*WHAT THE TASK ASKS*
Return each record shown beneath, word for word.

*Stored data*

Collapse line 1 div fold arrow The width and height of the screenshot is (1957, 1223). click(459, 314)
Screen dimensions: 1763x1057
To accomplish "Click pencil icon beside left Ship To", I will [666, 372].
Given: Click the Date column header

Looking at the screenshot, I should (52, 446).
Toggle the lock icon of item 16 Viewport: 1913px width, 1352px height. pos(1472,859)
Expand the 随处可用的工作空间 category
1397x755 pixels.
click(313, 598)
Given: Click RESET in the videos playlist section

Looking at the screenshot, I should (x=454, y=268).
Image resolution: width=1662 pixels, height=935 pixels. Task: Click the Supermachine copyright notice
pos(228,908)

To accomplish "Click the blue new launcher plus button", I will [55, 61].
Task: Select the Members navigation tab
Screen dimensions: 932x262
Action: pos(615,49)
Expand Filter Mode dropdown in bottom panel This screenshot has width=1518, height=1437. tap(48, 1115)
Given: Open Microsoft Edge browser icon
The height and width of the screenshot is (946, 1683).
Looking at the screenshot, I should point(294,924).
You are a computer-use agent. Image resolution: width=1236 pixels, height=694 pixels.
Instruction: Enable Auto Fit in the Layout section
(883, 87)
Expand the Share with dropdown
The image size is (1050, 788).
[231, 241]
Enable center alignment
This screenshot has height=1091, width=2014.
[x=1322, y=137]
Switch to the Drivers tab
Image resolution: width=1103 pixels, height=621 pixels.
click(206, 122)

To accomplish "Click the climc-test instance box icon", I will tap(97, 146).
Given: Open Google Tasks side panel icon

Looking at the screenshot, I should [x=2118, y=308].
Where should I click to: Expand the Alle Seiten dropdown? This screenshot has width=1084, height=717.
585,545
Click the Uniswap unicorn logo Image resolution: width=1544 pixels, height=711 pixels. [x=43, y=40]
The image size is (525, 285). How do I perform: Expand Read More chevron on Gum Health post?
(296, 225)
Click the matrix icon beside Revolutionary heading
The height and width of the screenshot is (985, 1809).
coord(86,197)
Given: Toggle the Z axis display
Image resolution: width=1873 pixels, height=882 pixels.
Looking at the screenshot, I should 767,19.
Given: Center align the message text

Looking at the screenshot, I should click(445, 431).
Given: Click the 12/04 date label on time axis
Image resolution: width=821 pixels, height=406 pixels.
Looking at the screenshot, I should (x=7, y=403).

*RESPONSE*
Collapse line 1 div fold arrow The width and height of the screenshot is (1957, 1223). click(459, 314)
Screen dimensions: 1763x1057
To accomplish "Click pencil icon beside left Ship To", I will [666, 372].
Given: Click the Date column header

Looking at the screenshot, I should (52, 446).
Toggle the lock icon of item 16 Viewport: 1913px width, 1352px height. pos(1472,859)
Expand the 随处可用的工作空间 category
1397x755 pixels.
click(313, 598)
Given: Click RESET in the videos playlist section

Looking at the screenshot, I should (x=454, y=268).
Image resolution: width=1662 pixels, height=935 pixels. Task: Click the Supermachine copyright notice
pos(228,908)

To accomplish "Click the blue new launcher plus button", I will [55, 61].
Task: Select the Members navigation tab
Screen dimensions: 932x262
Action: pos(615,49)
Expand Filter Mode dropdown in bottom panel This screenshot has width=1518, height=1437. tap(48, 1115)
Given: Open Microsoft Edge browser icon
The height and width of the screenshot is (946, 1683).
Looking at the screenshot, I should point(294,924).
You are a computer-use agent. Image resolution: width=1236 pixels, height=694 pixels.
Instruction: Enable Auto Fit in the Layout section
(883, 87)
Expand the Share with dropdown
The image size is (1050, 788).
[231, 241]
Enable center alignment
This screenshot has height=1091, width=2014.
[x=1322, y=137]
Switch to the Drivers tab
Image resolution: width=1103 pixels, height=621 pixels.
click(206, 122)

To accomplish "Click the climc-test instance box icon", I will tap(97, 146).
Given: Open Google Tasks side panel icon

Looking at the screenshot, I should [x=2118, y=308].
Where should I click to: Expand the Alle Seiten dropdown? This screenshot has width=1084, height=717.
585,545
Click the Uniswap unicorn logo Image resolution: width=1544 pixels, height=711 pixels. [x=43, y=40]
The image size is (525, 285). How do I perform: Expand Read More chevron on Gum Health post?
(296, 225)
Click the matrix icon beside Revolutionary heading
The height and width of the screenshot is (985, 1809).
coord(86,197)
Given: Toggle the Z axis display
Image resolution: width=1873 pixels, height=882 pixels.
Looking at the screenshot, I should 767,19.
Given: Center align the message text

Looking at the screenshot, I should click(445, 431).
Given: Click the 12/04 date label on time axis
Image resolution: width=821 pixels, height=406 pixels.
Looking at the screenshot, I should (x=7, y=403).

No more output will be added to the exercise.